Still I feel like I am helplessly watching the future life of my S/D and the happiness of my W slowly spiral down the drain. This is powerful language and certainly sounds serious enough to me to be described as an emergency.

How about finding a therapist immediately and figuring out who goes when?

You and wife, perhaps, to start?

And your step-daughter is clearly acting out and cannot be anything but very unhappy. At eight, she needs help.

How has she coped with her father’s suicide, and has she had some professional counseling for that, if nothing else? That is major stuff.

bkcunningham's avatar

They are intertwined in a codependent relationship. They have a life changing experience in common and their behavior is sort of like post traumatic stress syndrome. It isn’t hopeless and it sounds like there is a lot of love in your family. Please, get counseling from someone you trust and respect. Even if your wife doesn’t want to go, go by yourself. It won’t hurt and will only help. God bless you guys. I hope you work on this.

EDIT: I want to add that you could find yourself getting involved in the codependent situation as an enabler trying to “fix” everyone. Don’t do it. Get some counseling and be happy.

geeky_mama's avatar

@noraasnave – before I answer your question I’d like to draw you a picture of where I’m coming from. I’m a custodial step-mom to a teen (high-school) aged SD, and parent to a daughter (11) and son (soon to be 8).

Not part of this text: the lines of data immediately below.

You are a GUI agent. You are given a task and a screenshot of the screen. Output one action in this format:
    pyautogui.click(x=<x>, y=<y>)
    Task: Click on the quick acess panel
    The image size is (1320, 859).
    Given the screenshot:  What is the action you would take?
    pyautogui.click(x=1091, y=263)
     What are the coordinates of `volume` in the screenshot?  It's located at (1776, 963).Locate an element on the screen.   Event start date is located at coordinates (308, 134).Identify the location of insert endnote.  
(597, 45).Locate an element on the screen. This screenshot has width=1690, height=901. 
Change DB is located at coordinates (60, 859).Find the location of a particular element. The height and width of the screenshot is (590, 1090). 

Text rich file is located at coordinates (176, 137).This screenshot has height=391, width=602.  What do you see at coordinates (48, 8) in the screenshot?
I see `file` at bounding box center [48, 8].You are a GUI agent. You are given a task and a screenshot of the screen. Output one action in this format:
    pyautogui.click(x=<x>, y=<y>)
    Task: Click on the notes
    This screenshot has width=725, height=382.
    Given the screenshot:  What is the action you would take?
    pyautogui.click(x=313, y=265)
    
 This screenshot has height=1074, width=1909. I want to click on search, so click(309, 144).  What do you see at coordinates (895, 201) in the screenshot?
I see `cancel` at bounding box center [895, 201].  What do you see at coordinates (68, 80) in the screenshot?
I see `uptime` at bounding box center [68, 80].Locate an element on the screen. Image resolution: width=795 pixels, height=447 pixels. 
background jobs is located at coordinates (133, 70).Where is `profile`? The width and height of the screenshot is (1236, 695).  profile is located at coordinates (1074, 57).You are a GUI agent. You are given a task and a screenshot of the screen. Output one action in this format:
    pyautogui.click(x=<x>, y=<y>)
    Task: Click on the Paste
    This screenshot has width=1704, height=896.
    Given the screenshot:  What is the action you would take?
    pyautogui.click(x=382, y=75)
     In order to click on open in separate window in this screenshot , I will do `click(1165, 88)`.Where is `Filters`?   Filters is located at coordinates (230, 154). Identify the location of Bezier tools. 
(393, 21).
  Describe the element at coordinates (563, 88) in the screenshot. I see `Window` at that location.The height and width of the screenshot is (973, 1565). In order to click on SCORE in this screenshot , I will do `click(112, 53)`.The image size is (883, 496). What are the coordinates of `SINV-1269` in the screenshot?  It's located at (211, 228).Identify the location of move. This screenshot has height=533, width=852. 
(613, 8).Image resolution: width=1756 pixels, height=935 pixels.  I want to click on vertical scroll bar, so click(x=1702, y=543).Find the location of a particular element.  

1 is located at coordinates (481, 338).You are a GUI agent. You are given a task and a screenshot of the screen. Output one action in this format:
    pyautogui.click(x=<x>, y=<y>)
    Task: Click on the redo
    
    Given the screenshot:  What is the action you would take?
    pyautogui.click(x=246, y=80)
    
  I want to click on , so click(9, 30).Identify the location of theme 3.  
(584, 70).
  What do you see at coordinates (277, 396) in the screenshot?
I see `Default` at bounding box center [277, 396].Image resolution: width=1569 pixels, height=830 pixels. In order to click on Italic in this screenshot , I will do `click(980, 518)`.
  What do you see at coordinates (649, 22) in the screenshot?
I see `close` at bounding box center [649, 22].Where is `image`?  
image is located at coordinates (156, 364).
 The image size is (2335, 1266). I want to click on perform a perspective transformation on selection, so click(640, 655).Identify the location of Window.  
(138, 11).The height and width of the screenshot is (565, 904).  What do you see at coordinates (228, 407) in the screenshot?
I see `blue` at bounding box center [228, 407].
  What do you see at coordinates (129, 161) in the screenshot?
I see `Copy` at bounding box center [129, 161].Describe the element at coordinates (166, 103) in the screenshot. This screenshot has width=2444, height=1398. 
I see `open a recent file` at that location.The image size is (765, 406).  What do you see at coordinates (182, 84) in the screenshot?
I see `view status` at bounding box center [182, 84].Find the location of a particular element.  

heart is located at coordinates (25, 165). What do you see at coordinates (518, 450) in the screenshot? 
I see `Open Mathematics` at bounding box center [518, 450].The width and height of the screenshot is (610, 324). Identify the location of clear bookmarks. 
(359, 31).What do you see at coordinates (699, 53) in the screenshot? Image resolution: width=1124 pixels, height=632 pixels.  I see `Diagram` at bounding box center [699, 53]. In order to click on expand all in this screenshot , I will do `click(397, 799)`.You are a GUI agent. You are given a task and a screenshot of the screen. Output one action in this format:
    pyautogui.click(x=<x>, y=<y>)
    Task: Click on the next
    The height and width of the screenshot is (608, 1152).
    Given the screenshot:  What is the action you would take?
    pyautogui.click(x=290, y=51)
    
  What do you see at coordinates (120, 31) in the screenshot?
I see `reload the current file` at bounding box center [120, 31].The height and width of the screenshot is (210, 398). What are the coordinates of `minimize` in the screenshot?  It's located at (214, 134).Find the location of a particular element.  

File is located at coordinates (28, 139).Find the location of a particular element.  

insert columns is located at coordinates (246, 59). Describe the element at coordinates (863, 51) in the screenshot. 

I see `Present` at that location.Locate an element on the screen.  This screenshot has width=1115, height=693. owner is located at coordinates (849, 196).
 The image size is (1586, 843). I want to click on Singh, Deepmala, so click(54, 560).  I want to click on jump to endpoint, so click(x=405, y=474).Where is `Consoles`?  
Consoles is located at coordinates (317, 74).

Let me first observe that as a step-parent I often saw (and see) times where my SD is/was manipulating her parents (and sometimes playing all three of us against each other) – and often I was the first one (as the step-parent) to be able to clue into the dynamic. There truly is something to that ability to see a bit from the outside looking in occasionally as a stepparent.
I remain the most skeptical of the three parents in our little parenting triangle – (SD’s biomom is alive, but not the primary home/household for SD)...though in my case, I have the advantage in that I’ve been the primary caretaker (along with her dad) for my SD since she was about 2yrs old. So, she really doesn’t remember a time without me.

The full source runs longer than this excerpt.